--- INFORMATION GIVEN Enclosed Below ---

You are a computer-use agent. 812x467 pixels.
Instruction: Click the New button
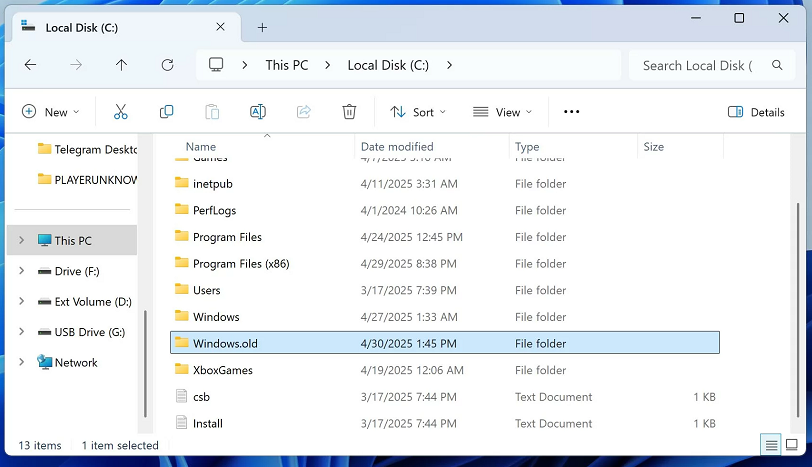[50, 112]
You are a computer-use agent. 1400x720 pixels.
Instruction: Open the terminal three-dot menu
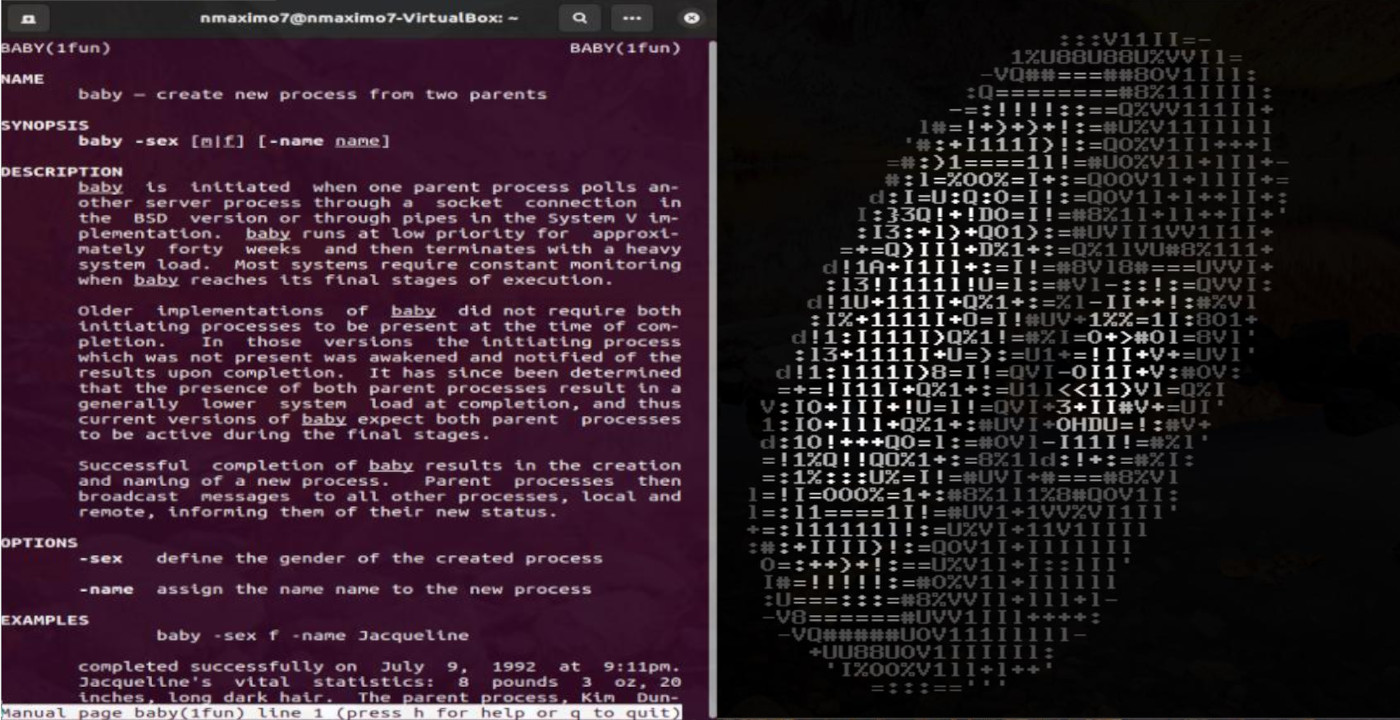coord(631,18)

--- End of Enclosed INFORMATION GIVEN ---

### WHAT THE EXERCISE ASKS
Look through the entries and work out how many lines have the word "pixels" in them; reply with that number only.

### TASK ANSWER
2